Une première constatation : ils ne sont pas nouveaux. Le réchauffement de la planète, les inondations ou la destruction de la couche d’ozone ne datent pas de cette année.
En 1980, pendant un voyage dans l’Ouest canadien, je suis arrêté visiter « Angel Glacier ». Vingt ans plus tard, j’y suis retourné avec ma famille. Entretemps, les gens qui vivent près d’Angel Glacier avaient pris l’habitude de placer une affiche indiquant l’année en cours, là où le glacier était rendu. J’ai pu constater de mes propres yeux le recul du glacier entre 1980 et 2000. Je n’en revenais pas, c’était plus qu’un terrain de football!
L’historien Paul André Linteau1 nous parle de l’inondation de 1886 à Montréal, qui « atteint le plus haut niveau enregistré dans l’histoire de Montréal et marque profondément les esprits » (p. 172). En passant, à cette époque, la ville de Montréal qui contenait au-delà de 300 000 habitants déversait encore ses égouts directement dans le fleuve. Mais toujours est-il que les inondations ne sont pas des phénomènes nouveaux.
Les scientifiques nous disent que les changements climatiques s’aggravent et sont permanents. Certaines personnes et, malheureusement, certains gouvernements continuent à le nier. À la télévision, j’ai vu une affiche écrite par un jeune homme pendant une manifestation « ne changeons pas l’environnement, changeons le système! ». Bien dit, ce qui est requis est un changement d’attitudes.
Notre pays le Canada a été construit à partir d’immigration. Mis à part les premières nations, tous les autres Canadiens sont venus d’ailleurs que ce soit pour se développer ici (pénurie de main-d’œuvre) ou pour fuir un conflit, une persécution ou un désastre climatique (sécheresse, récoltes détruites). Et cette mobilité a toujours existé, que ce soit à l’intérieur du pays ou vers la France, l’Angleterre, les États-Unis ou autres pays, la main–d’œuvre se déplace mondialement.
De la même façon, les capitaux et les marchandises ont toujours voyagé mondialement. La déportation des Acadiens en 1755 et la conquête de la Nouvelle-France par l’Angleterre en 1760 étaient avant tout en lien avec des questions marchandes. Le Traité de Paris était avant tout un contrat d’échanges de marchandises (on prend vos terres du nord et on vous donne des îles aux Antilles).

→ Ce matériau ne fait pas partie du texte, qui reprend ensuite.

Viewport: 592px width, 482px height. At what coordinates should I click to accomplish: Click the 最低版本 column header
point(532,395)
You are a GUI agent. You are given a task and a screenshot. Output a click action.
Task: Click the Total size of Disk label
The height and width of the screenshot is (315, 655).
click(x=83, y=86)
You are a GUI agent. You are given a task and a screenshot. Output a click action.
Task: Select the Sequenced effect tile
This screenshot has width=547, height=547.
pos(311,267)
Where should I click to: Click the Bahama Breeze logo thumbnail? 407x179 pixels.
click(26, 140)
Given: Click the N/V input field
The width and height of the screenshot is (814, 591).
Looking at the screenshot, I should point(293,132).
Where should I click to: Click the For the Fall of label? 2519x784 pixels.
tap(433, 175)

D’accord, ces phénomènes ne sont pas nouveaux, mais qu’est-ce qui a changé pour qu’on en parle tellement?
D’abord, la rapidité d’évolution des phénomènes et de la circulation de l’information. Grâce aux nouveaux moyens de communication, l’information circule à une vitesse telle que dès qu’un phénomène se produit à un endroit quelconque sur la planète, on en est informé partout. Bon, c’est connu, mais cette vitesse des communications fait également en sorte que le siège social d’une entreprise peut-être n’importe où dans le monde tout en gérant les exploitations, les manufactures ou les bureaux installés à des milliers de kilomètres de là. Ceci permet de réduire le nombre d’employés et d’avoir accès à des lieux de travail un peu partout dans le monde.

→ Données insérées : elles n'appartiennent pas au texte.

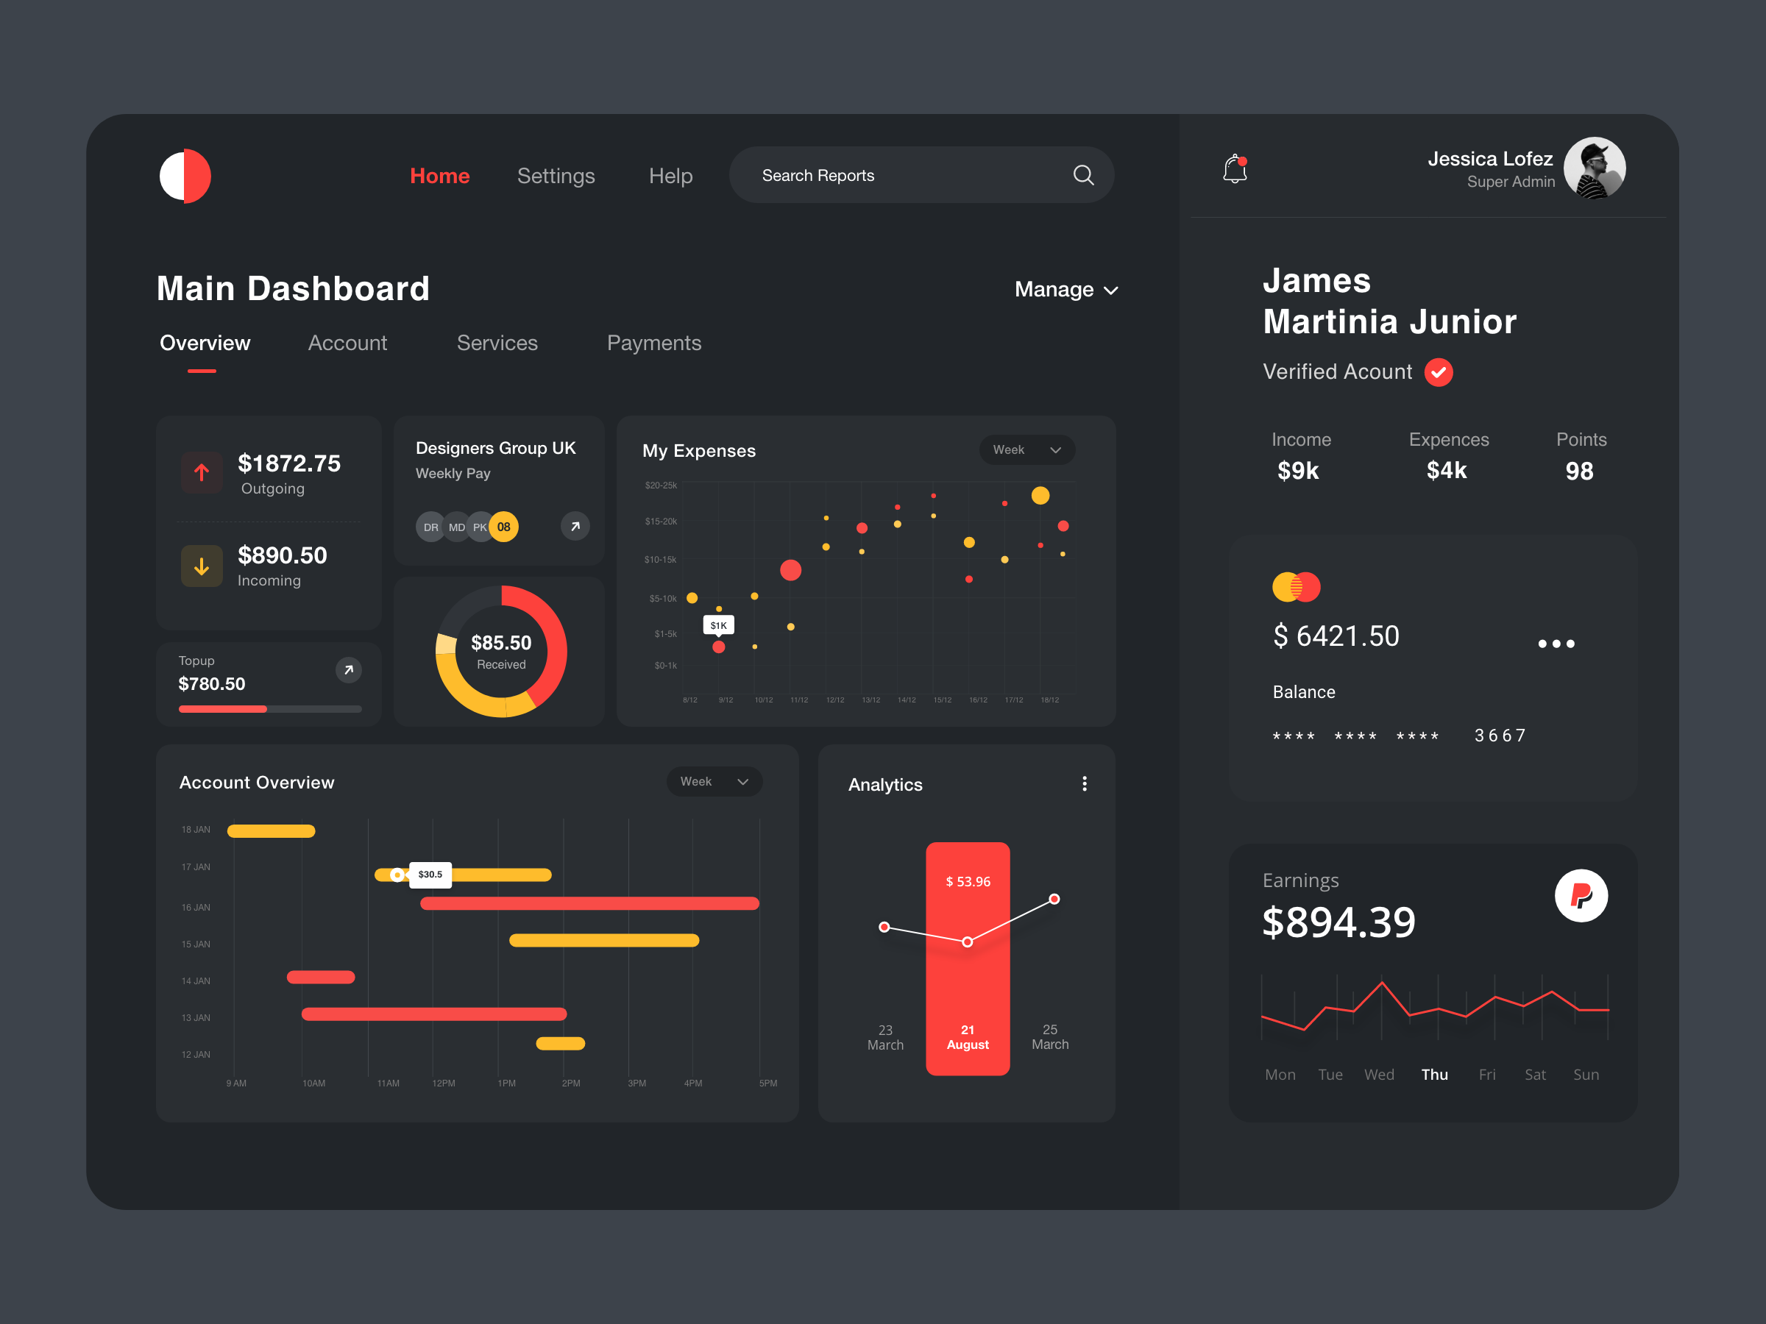Click the Help navigation menu item
1766x1324 pixels.
click(667, 174)
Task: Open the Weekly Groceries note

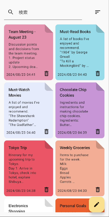Action: tap(80, 168)
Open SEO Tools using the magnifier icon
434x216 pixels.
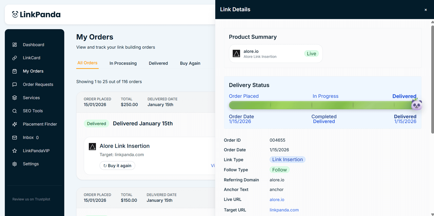click(x=15, y=111)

Les marchandises voyagent également plus facilement. Pour ne prendre qu’un exemple, chaque jour, pendant la saison de la pêche aux homards, un Boeing 737 fait la navette entre Moncton et la Chine, rempli de homards frais, vivants (ils voyagent en première classe). Si le homard est transformé ici, ce travail est effectué dans des manufactures qui appartiennent de plus en plus à des investisseurs d’autres pays, par des employés immigrants temporaires provenant d’autres pays.
Pensons également au commerce en ligne qui change le paysage. De plus en plus de gens font leurs achats en ligne. Les prix sont meilleurs et la livraison est rapide, mais cela entraîne la fermeture des commerces locaux et la centralisation de la fabrication. Même phénomène pour les bureaux de services en ligne.
Ce phénomène n’est pas nouveau, mais il est différent. Présentement, la pénurie de main-d’œuvre est occasionnée par le vieillissement de la population, les « boomers » qui quittent le marché du travail. Nous avons toujours eu, dans un secteur ou un autre, des pénuries qui se résolvaient à l’intérieur de quelques années. Maintenant, la différence est qu’il n’y a personne pour prendre la relève et que les pénuries se font sentir dans tous les domaines en même temps. Ce n’est donc pas la population locale qui comblera les besoins. Notons en passant que le ministre Jean Bienvenue du Québec avait prédit cette pénurie, mais personne n’a écouté.
Aujourd’hui, nous devrions parler de pénurie de population plutôt que de pénurie de main-d’œuvre.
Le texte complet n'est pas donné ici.